## AIM OF THE EXERCISE
Once the line with "Toggle the Python filter chip" is found in the entries below, repeat it and each following line exactly, up to and including the line with "Like the tweet". Add no other lines.

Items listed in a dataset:
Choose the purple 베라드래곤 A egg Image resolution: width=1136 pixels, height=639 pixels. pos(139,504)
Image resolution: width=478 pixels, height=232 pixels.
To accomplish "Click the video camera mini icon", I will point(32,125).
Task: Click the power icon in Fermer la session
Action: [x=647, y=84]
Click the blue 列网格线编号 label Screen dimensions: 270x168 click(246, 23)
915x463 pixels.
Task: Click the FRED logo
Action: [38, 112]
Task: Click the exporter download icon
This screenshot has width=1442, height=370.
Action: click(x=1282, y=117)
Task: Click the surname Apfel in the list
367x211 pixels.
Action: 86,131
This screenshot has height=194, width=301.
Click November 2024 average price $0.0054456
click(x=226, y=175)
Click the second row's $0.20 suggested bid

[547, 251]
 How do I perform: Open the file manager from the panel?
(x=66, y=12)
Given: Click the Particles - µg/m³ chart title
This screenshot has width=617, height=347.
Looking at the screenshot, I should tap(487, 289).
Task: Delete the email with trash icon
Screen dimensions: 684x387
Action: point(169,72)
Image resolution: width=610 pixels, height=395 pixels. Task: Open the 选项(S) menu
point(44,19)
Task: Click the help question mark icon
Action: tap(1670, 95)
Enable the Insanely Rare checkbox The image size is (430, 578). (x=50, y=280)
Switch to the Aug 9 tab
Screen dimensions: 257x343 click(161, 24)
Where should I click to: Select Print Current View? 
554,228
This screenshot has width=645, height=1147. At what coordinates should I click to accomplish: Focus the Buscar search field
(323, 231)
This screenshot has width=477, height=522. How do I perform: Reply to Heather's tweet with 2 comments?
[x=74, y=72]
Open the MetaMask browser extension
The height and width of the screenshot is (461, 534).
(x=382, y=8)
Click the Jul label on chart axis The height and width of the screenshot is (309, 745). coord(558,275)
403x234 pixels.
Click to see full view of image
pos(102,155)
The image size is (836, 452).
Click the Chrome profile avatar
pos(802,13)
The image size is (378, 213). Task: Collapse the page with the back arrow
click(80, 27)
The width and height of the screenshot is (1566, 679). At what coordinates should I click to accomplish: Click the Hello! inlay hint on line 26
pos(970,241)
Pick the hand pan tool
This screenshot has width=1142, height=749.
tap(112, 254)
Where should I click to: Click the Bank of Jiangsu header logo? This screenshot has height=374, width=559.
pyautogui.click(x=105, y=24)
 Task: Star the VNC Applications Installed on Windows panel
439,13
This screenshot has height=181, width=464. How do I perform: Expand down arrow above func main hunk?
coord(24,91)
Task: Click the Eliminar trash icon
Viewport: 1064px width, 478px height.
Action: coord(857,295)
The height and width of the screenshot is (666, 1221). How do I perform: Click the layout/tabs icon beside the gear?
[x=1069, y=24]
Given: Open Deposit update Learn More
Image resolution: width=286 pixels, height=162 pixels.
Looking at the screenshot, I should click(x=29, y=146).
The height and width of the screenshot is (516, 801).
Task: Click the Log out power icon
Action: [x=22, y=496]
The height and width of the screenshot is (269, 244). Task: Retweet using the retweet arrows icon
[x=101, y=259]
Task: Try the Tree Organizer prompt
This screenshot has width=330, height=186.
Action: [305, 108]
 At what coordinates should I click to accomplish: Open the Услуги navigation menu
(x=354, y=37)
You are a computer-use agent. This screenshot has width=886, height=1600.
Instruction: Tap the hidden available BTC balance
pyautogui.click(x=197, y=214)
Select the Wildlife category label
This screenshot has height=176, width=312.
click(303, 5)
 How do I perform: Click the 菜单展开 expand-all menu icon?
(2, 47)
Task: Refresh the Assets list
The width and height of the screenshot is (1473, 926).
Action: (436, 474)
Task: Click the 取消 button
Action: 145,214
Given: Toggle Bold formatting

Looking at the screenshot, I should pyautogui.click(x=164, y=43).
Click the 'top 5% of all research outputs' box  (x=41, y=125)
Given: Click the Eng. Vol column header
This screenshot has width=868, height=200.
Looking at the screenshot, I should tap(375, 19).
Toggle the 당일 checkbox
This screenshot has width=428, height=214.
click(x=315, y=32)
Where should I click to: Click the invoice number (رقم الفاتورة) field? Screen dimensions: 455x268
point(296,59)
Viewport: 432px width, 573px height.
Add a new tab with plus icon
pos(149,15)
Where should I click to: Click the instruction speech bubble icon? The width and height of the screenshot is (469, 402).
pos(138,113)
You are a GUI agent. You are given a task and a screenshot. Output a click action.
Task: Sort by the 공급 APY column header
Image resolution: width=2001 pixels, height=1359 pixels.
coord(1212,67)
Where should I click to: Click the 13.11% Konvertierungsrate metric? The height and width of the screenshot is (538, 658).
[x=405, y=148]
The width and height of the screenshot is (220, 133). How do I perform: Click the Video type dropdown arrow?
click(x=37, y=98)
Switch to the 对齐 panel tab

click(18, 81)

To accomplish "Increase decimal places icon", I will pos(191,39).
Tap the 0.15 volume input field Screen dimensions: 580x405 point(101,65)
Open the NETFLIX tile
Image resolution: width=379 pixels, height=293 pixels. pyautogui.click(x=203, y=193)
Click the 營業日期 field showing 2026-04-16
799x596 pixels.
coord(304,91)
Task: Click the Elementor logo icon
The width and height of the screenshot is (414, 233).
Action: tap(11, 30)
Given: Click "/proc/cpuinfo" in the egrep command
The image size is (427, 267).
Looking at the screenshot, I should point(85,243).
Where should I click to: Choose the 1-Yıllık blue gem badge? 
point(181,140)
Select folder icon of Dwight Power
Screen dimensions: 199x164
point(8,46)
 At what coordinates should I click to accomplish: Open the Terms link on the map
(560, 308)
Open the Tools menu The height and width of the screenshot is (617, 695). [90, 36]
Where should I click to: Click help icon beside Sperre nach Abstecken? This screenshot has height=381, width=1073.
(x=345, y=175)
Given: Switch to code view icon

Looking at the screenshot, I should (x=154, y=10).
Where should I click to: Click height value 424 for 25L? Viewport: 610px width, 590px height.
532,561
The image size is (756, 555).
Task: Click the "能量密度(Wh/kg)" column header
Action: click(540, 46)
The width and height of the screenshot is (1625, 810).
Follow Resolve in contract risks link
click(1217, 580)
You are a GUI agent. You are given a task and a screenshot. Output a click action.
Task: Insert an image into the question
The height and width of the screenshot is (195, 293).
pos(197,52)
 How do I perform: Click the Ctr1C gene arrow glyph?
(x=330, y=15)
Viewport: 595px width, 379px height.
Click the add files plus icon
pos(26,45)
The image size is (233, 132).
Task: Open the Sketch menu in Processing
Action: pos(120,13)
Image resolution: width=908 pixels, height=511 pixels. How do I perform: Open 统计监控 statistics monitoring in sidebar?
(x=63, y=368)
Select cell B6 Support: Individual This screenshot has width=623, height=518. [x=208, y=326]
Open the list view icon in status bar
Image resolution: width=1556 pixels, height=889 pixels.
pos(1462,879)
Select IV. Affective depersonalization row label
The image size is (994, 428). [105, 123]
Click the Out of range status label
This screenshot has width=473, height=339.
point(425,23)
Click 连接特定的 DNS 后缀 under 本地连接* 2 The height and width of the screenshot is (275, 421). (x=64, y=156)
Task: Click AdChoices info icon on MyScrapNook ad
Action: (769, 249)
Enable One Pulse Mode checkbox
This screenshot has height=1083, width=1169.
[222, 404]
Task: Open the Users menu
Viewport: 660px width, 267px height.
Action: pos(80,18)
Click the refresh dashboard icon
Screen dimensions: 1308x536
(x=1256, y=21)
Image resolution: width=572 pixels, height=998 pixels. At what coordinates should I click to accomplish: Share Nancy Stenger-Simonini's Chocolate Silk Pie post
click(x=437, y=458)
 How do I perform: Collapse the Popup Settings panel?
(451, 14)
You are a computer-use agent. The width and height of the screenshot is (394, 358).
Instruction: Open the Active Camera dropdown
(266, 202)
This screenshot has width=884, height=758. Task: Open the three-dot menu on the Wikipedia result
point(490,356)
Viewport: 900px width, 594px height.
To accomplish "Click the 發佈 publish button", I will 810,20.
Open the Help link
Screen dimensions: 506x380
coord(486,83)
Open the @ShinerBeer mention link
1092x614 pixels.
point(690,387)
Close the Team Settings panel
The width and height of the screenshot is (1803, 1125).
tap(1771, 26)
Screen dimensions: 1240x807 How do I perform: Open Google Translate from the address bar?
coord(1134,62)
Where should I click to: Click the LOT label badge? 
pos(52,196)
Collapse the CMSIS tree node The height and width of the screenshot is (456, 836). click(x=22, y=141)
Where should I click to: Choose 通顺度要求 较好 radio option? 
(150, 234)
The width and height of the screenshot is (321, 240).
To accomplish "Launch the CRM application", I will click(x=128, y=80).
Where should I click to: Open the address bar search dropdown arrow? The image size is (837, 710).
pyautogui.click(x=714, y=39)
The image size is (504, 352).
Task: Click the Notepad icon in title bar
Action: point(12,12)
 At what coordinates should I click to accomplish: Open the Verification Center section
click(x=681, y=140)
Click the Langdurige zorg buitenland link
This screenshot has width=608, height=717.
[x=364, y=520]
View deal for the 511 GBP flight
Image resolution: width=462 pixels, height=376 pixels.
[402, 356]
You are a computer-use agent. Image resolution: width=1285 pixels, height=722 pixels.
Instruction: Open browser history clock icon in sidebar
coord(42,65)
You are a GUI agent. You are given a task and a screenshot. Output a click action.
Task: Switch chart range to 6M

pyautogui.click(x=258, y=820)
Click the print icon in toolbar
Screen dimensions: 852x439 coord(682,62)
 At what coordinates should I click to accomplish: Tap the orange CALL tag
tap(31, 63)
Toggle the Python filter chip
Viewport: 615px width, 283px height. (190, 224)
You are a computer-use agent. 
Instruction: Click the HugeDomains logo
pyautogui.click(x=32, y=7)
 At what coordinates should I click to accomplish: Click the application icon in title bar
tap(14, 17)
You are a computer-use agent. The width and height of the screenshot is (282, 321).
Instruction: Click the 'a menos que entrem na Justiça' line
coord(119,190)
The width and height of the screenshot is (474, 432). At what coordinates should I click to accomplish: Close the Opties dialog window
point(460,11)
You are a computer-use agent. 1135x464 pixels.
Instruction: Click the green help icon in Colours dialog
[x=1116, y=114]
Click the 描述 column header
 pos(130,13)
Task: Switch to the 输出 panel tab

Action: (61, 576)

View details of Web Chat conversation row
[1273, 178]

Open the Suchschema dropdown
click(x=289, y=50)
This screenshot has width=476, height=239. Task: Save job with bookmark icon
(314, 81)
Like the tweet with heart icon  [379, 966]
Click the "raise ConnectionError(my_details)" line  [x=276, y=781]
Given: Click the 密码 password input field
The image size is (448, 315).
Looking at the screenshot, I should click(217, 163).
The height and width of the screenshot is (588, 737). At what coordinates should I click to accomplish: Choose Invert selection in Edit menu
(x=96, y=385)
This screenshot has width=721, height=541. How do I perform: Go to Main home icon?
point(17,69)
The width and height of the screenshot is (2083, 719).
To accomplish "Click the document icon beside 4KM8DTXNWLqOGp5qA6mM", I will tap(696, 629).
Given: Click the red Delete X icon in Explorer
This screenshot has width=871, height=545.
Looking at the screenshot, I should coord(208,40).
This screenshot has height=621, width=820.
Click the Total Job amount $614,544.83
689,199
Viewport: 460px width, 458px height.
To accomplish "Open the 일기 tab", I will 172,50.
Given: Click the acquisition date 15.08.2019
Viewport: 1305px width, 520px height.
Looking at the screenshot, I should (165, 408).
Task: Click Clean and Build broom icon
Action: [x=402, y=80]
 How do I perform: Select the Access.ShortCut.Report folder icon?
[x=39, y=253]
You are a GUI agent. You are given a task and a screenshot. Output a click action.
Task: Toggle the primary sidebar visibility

## REPLY TO THE TASK
Toggle the Python filter chip
Viewport: 615px width, 283px height. (190, 224)
You are a computer-use agent. 
Instruction: Click the HugeDomains logo
pyautogui.click(x=32, y=7)
 At what coordinates should I click to accomplish: Click the application icon in title bar
tap(14, 17)
You are a computer-use agent. The width and height of the screenshot is (282, 321).
Instruction: Click the 'a menos que entrem na Justiça' line
coord(119,190)
The width and height of the screenshot is (474, 432). At what coordinates should I click to accomplish: Close the Opties dialog window
point(460,11)
You are a computer-use agent. 1135x464 pixels.
Instruction: Click the green help icon in Colours dialog
[x=1116, y=114]
Click the 描述 column header
 pos(130,13)
Task: Switch to the 输出 panel tab

Action: (61, 576)

View details of Web Chat conversation row
[1273, 178]

Open the Suchschema dropdown
click(x=289, y=50)
This screenshot has width=476, height=239. Task: Save job with bookmark icon
(314, 81)
Like the tweet with heart icon  [379, 966]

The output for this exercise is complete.